**TASK INPUT:**
■ ■ ■

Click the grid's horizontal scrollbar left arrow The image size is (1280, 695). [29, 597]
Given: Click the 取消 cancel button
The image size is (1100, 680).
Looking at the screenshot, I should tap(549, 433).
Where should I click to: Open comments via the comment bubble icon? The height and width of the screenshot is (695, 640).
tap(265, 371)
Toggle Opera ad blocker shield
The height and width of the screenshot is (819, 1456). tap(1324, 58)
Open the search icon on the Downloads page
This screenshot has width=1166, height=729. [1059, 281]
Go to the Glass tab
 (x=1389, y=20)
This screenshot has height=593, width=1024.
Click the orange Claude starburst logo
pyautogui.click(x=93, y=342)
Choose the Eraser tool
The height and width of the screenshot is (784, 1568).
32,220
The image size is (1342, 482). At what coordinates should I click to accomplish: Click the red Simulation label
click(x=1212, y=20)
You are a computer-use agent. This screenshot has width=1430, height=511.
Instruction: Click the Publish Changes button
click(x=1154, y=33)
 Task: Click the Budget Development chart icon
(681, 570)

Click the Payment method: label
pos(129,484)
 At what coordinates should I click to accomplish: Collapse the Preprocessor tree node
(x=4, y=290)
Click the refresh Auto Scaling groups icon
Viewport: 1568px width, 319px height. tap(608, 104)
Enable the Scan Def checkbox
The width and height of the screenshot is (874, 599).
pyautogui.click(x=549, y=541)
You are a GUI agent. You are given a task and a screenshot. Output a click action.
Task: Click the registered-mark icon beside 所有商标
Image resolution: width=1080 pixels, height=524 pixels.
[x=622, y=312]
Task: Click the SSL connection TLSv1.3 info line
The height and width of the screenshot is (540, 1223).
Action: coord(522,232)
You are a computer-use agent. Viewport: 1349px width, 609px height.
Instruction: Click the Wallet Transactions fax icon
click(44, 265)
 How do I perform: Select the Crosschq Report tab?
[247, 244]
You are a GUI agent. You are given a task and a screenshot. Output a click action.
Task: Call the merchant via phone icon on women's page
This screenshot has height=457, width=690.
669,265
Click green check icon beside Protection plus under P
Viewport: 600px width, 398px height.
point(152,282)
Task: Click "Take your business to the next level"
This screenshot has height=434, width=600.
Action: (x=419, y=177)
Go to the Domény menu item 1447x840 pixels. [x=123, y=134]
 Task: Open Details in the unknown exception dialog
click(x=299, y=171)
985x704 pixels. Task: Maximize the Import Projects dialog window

■ ■ ■

**PROMPT:**
Copy out each line of the data that holds the string "beside".

**ANSWER TO THE PROBLEM:**
Task: Click the registered-mark icon beside 所有商标
Click green check icon beside Protection plus under P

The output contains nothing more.